_WORK INSTRUCTIONS_
Count the lines in the listing below that contain the string "image". Reply with only that number.

_Entries on finding words and elements_
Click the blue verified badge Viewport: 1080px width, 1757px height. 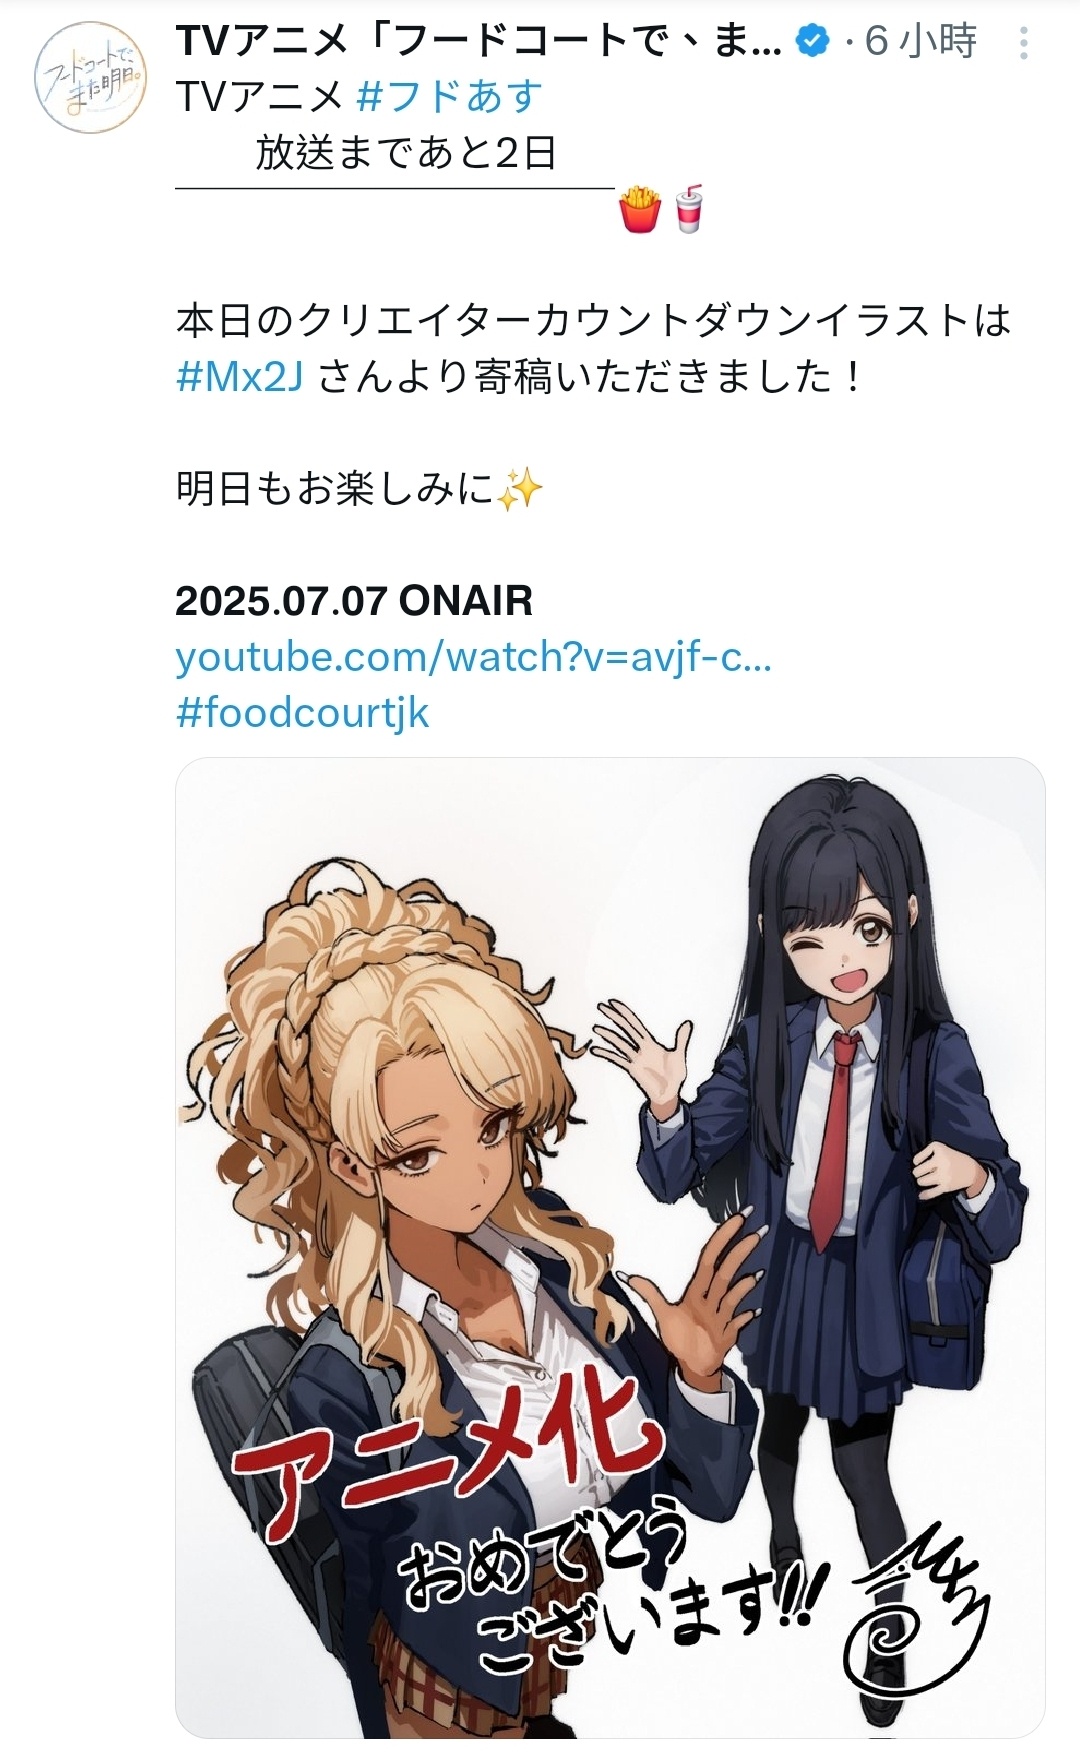[813, 41]
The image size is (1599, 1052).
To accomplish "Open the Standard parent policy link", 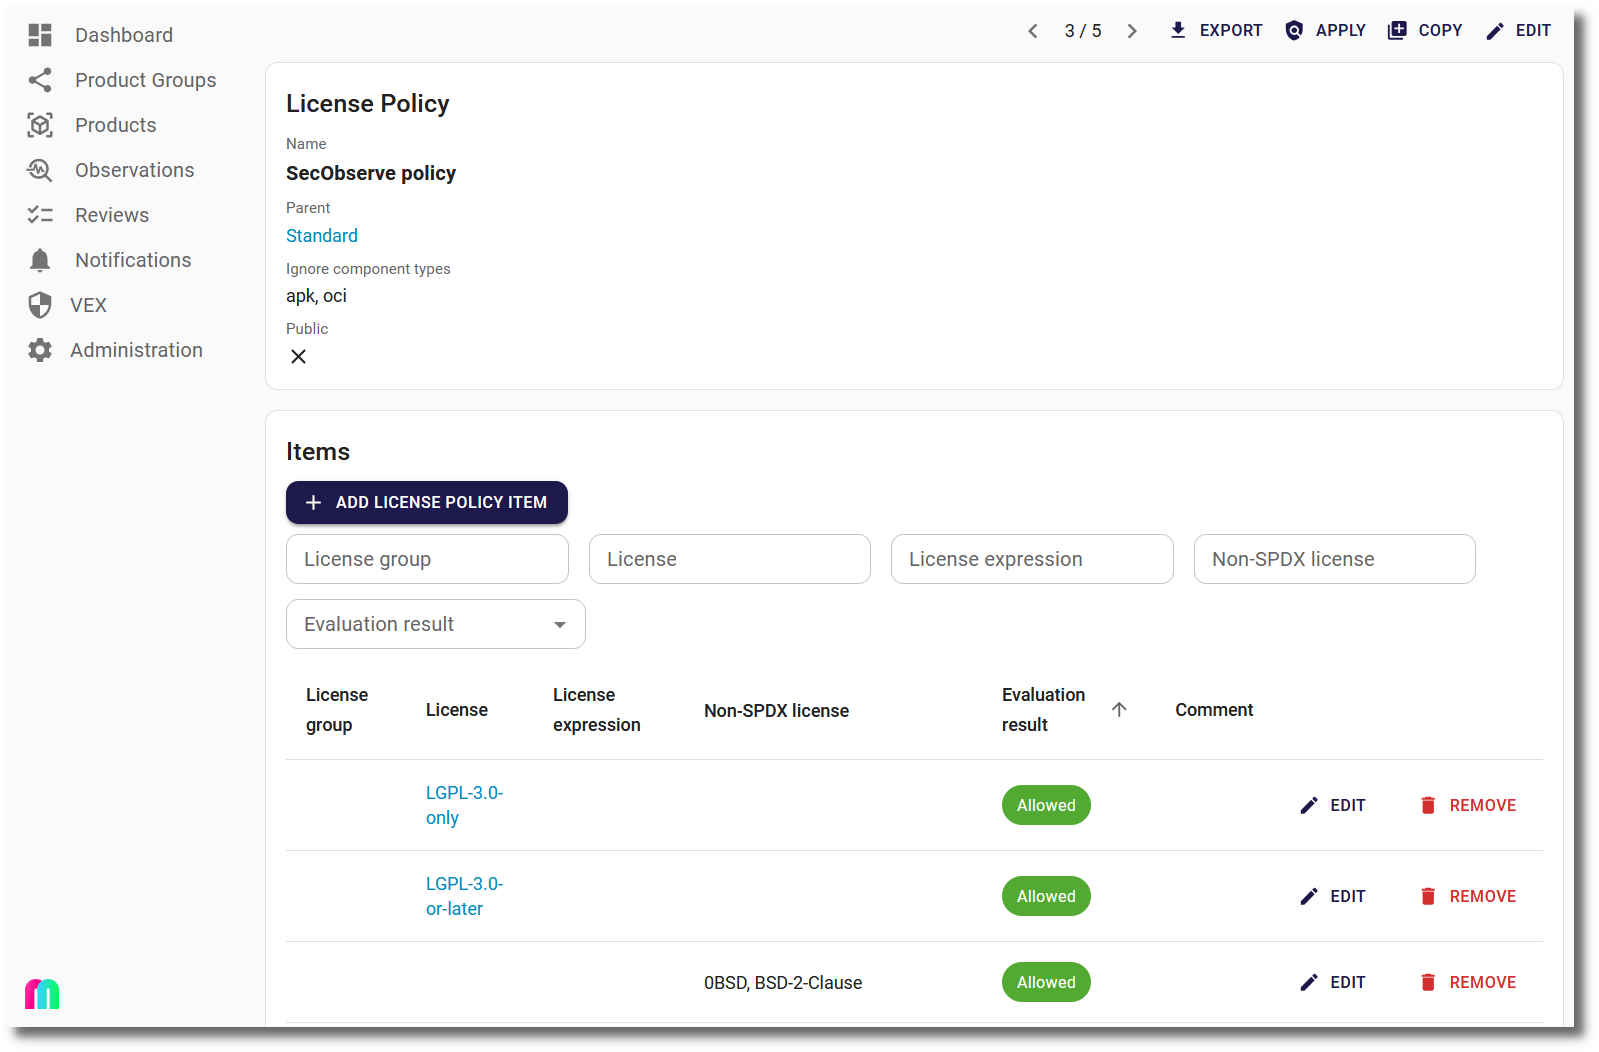I will click(322, 236).
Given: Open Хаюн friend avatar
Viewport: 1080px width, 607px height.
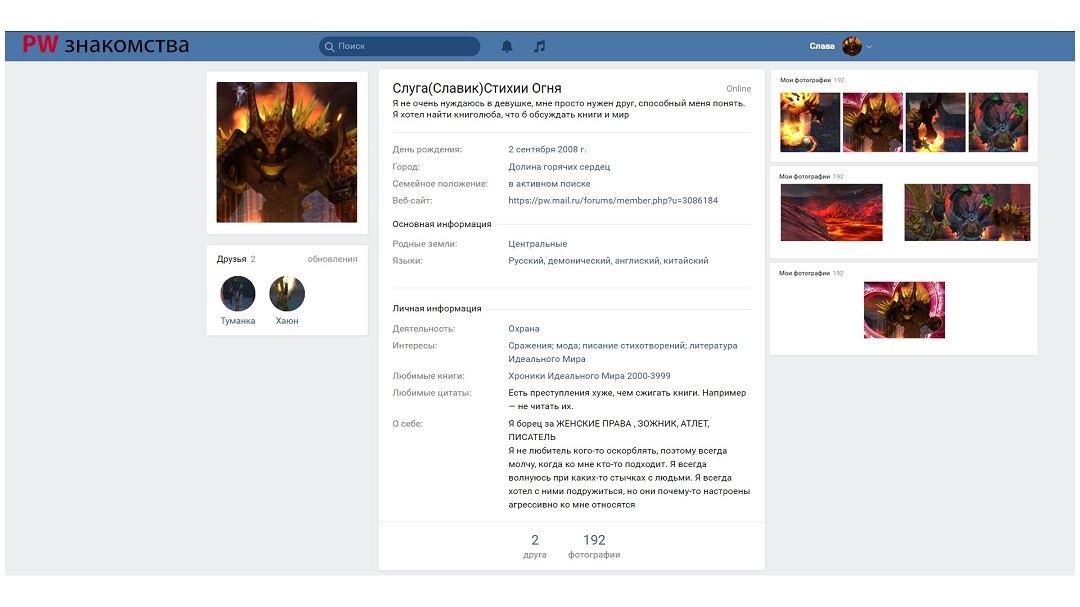Looking at the screenshot, I should point(287,294).
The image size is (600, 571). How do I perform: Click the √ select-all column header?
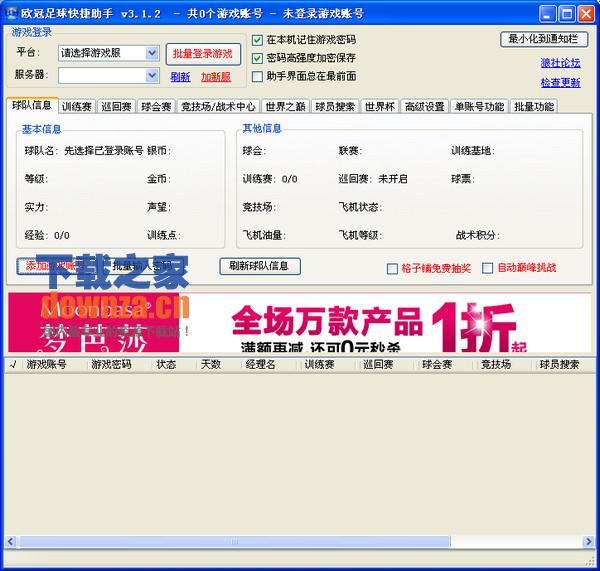[x=12, y=365]

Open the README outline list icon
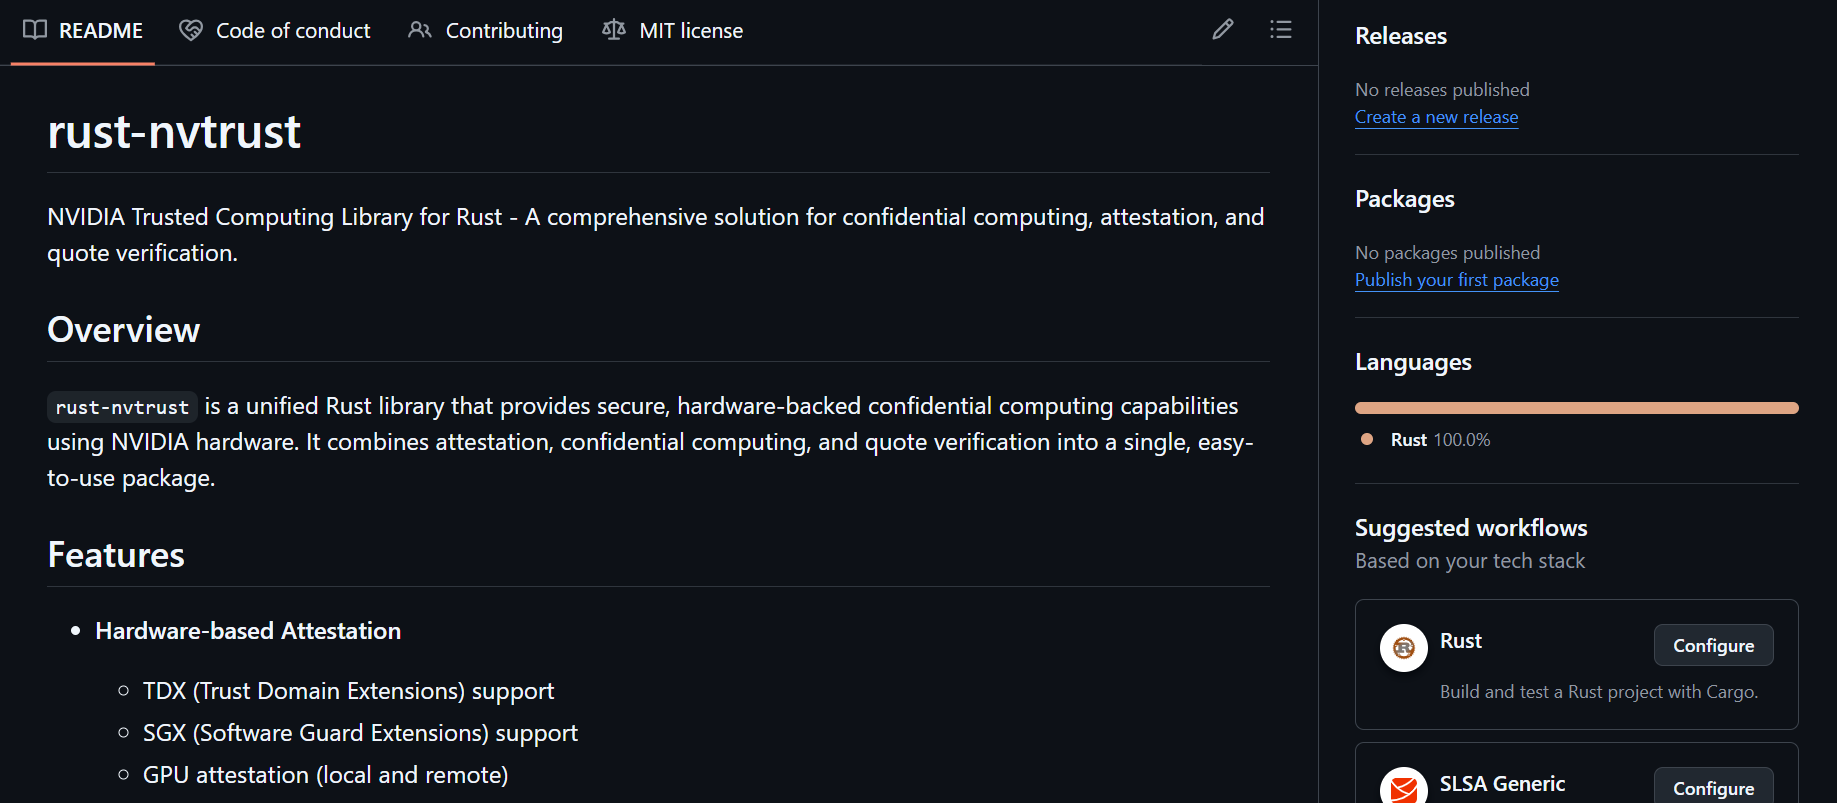pyautogui.click(x=1280, y=29)
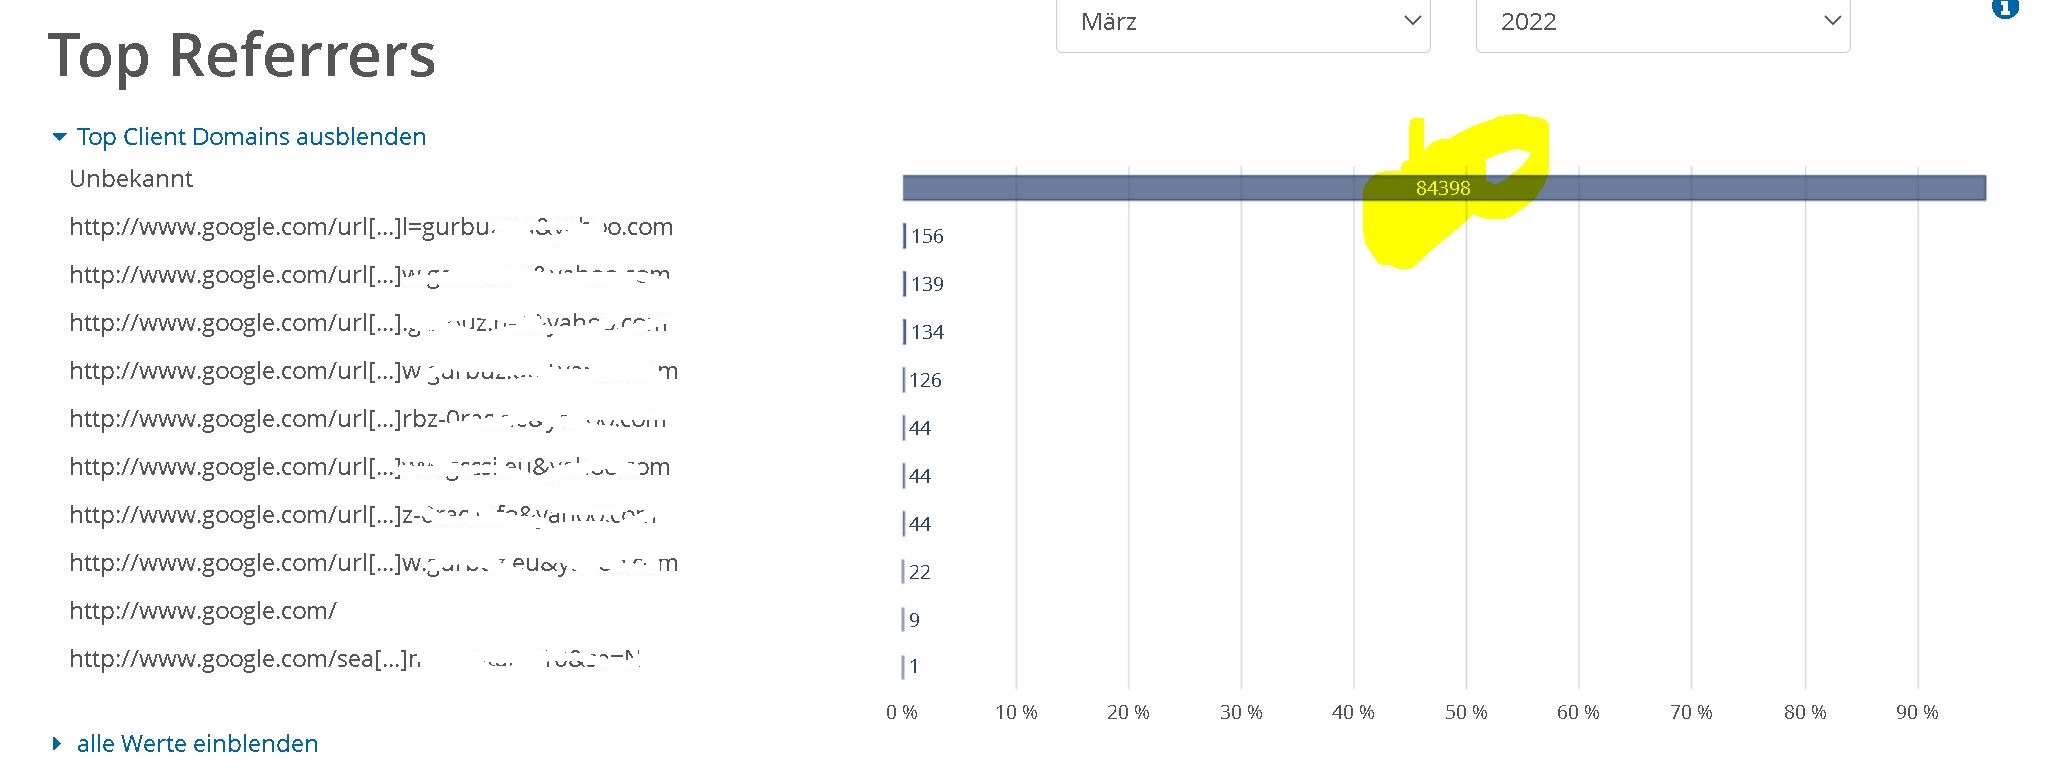
Task: Click the Top Referrers heading
Action: (242, 55)
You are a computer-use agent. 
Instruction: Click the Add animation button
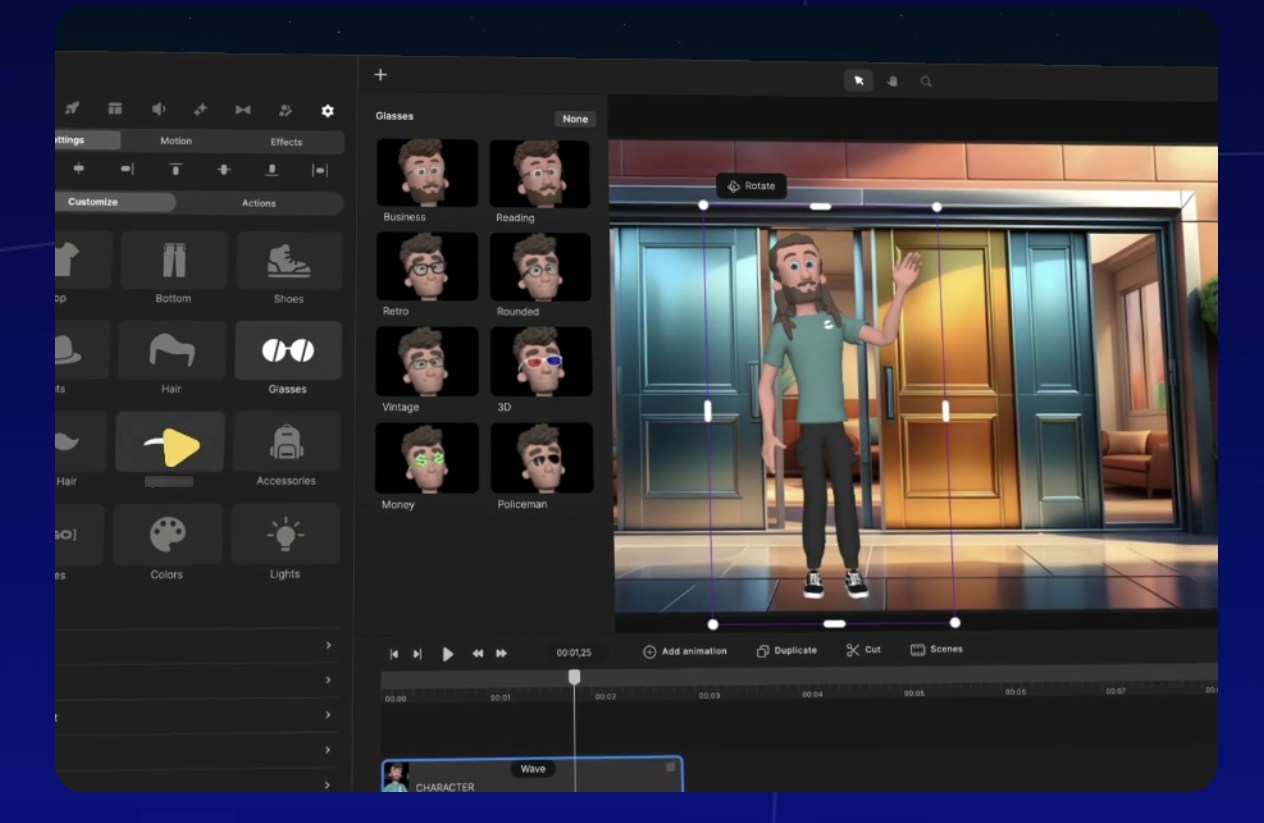(x=685, y=651)
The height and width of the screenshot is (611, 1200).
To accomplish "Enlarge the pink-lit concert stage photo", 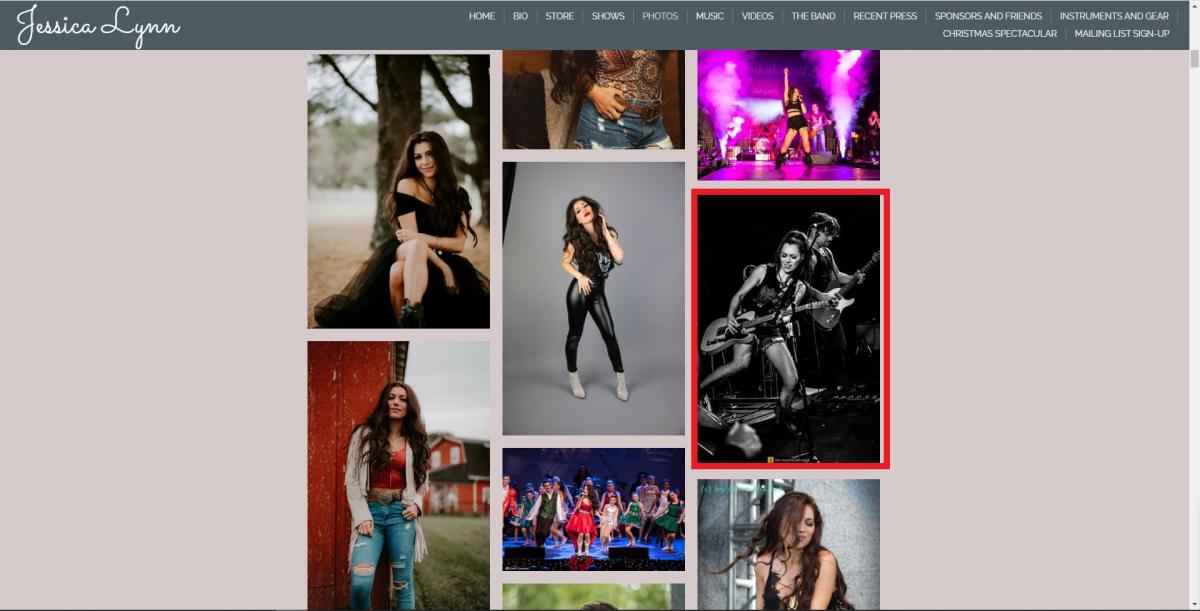I will (x=788, y=115).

_RESPONSE_
2